***** Task material *****

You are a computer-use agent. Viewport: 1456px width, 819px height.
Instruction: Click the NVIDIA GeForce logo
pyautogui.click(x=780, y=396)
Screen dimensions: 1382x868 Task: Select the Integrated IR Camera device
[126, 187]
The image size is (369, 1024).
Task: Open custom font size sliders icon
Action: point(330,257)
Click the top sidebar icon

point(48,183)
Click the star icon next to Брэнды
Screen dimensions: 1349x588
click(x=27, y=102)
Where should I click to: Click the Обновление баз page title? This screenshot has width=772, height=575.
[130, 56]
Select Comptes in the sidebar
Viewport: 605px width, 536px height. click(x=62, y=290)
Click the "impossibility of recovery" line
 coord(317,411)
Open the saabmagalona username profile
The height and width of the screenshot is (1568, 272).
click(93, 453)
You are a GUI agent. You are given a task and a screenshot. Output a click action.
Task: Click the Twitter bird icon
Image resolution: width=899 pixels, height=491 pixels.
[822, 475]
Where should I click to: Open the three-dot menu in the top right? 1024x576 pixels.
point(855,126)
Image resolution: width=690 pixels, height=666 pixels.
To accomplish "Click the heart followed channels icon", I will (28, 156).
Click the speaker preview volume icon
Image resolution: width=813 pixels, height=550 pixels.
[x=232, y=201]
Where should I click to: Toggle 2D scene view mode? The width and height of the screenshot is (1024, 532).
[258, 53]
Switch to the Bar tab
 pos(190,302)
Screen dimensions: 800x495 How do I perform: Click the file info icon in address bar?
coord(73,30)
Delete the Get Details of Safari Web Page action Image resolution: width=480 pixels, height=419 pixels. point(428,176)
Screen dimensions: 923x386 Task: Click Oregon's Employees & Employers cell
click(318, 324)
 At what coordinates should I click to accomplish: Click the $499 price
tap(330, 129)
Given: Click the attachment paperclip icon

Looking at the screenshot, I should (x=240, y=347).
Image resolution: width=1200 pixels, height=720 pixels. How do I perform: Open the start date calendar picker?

*****

## [Problem statement]
The full listing must come back exactly as given.

## [Answer box]
You are a computer-use agent. Viewport: 1456px width, 819px height.
Instruction: Click the NVIDIA GeForce logo
pyautogui.click(x=780, y=396)
Screen dimensions: 1382x868 Task: Select the Integrated IR Camera device
[126, 187]
The image size is (369, 1024).
Task: Open custom font size sliders icon
Action: point(330,257)
Click the top sidebar icon

point(48,183)
Click the star icon next to Брэнды
Screen dimensions: 1349x588
click(x=27, y=102)
Where should I click to: Click the Обновление баз page title? This screenshot has width=772, height=575.
[130, 56]
Select Comptes in the sidebar
Viewport: 605px width, 536px height. click(x=62, y=290)
Click the "impossibility of recovery" line
 coord(317,411)
Open the saabmagalona username profile
The height and width of the screenshot is (1568, 272).
click(93, 453)
You are a GUI agent. You are given a task and a screenshot. Output a click action.
Task: Click the Twitter bird icon
Image resolution: width=899 pixels, height=491 pixels.
[822, 475]
Where should I click to: Open the three-dot menu in the top right? 1024x576 pixels.
point(855,126)
Image resolution: width=690 pixels, height=666 pixels.
To accomplish "Click the heart followed channels icon", I will (28, 156).
Click the speaker preview volume icon
Image resolution: width=813 pixels, height=550 pixels.
[x=232, y=201]
Where should I click to: Toggle 2D scene view mode? The width and height of the screenshot is (1024, 532).
[258, 53]
Switch to the Bar tab
 pos(190,302)
Screen dimensions: 800x495 How do I perform: Click the file info icon in address bar?
coord(73,30)
Delete the Get Details of Safari Web Page action Image resolution: width=480 pixels, height=419 pixels. point(428,176)
Screen dimensions: 923x386 Task: Click Oregon's Employees & Employers cell
click(318, 324)
 At what coordinates should I click to accomplish: Click the $499 price
tap(330, 129)
Given: Click the attachment paperclip icon

Looking at the screenshot, I should (x=240, y=347).
Image resolution: width=1200 pixels, height=720 pixels. How do I perform: Open the start date calendar picker?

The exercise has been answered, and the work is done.